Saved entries
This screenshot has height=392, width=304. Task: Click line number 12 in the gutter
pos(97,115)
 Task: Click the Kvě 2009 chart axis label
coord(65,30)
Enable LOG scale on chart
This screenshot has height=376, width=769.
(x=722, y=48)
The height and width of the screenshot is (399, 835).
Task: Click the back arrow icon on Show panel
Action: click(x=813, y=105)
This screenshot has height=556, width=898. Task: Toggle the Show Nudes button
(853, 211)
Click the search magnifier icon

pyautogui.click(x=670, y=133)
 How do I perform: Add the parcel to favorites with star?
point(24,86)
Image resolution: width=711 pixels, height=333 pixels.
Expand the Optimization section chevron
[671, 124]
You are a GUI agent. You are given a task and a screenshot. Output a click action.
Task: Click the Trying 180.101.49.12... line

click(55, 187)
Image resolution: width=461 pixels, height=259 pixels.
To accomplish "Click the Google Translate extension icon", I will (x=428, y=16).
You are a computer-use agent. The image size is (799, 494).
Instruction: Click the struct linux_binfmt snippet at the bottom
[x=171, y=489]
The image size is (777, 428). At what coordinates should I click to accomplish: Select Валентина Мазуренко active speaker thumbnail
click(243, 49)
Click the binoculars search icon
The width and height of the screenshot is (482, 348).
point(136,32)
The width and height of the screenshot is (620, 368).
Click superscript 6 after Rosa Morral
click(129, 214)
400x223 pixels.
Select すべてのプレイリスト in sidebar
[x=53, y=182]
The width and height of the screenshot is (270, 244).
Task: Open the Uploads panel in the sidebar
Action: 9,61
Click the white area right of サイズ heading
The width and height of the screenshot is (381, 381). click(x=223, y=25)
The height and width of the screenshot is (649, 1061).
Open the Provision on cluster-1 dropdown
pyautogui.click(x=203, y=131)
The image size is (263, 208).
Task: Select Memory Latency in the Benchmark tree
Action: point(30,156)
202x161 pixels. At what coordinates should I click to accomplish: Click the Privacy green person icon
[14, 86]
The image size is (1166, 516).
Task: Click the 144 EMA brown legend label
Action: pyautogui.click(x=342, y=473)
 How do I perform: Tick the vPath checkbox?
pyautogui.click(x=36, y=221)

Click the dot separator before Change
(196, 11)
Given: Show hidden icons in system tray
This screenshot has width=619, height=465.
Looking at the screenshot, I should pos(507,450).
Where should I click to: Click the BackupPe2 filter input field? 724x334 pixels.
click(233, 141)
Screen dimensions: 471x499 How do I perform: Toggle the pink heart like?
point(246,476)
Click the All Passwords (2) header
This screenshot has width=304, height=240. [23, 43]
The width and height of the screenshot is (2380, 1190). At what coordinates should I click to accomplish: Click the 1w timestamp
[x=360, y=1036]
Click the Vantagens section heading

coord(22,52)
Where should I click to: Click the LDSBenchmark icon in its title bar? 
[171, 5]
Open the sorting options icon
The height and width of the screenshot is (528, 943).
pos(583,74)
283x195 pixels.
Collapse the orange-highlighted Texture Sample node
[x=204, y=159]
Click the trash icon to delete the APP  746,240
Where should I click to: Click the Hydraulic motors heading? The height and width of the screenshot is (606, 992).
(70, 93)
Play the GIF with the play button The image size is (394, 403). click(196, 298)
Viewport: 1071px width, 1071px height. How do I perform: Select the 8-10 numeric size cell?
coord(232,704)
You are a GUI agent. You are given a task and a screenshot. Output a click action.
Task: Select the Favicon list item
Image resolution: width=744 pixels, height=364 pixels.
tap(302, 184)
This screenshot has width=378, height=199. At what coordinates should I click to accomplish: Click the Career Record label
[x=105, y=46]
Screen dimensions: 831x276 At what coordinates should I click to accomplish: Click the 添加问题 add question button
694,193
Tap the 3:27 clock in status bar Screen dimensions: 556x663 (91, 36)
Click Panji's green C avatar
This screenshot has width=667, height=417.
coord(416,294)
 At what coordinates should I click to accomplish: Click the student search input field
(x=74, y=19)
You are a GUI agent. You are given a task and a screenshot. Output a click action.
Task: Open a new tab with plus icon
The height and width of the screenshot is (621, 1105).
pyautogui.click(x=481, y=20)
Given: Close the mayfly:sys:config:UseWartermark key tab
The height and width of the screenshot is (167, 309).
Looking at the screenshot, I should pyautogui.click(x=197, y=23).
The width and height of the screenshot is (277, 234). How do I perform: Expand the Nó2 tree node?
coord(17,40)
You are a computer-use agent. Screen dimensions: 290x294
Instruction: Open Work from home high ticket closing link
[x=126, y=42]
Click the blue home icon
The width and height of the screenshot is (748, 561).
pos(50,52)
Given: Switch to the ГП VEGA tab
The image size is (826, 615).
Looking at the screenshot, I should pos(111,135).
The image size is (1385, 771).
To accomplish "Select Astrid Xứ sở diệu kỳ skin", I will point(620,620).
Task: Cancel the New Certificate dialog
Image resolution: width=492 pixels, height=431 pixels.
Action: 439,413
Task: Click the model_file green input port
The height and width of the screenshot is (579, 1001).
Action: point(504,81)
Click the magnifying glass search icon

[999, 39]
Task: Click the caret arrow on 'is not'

### Work item:
Using the data above, reproduce exactly the lines between those holding "Click the Vantagens section heading" and "Click the trash", inclusive, and no others.

### Output below:
Click the Vantagens section heading

coord(22,52)
Where should I click to: Click the LDSBenchmark icon in its title bar? 
[171, 5]
Open the sorting options icon
The height and width of the screenshot is (528, 943).
pos(583,74)
283x195 pixels.
Collapse the orange-highlighted Texture Sample node
[x=204, y=159]
Click the trash icon to delete the APP  746,240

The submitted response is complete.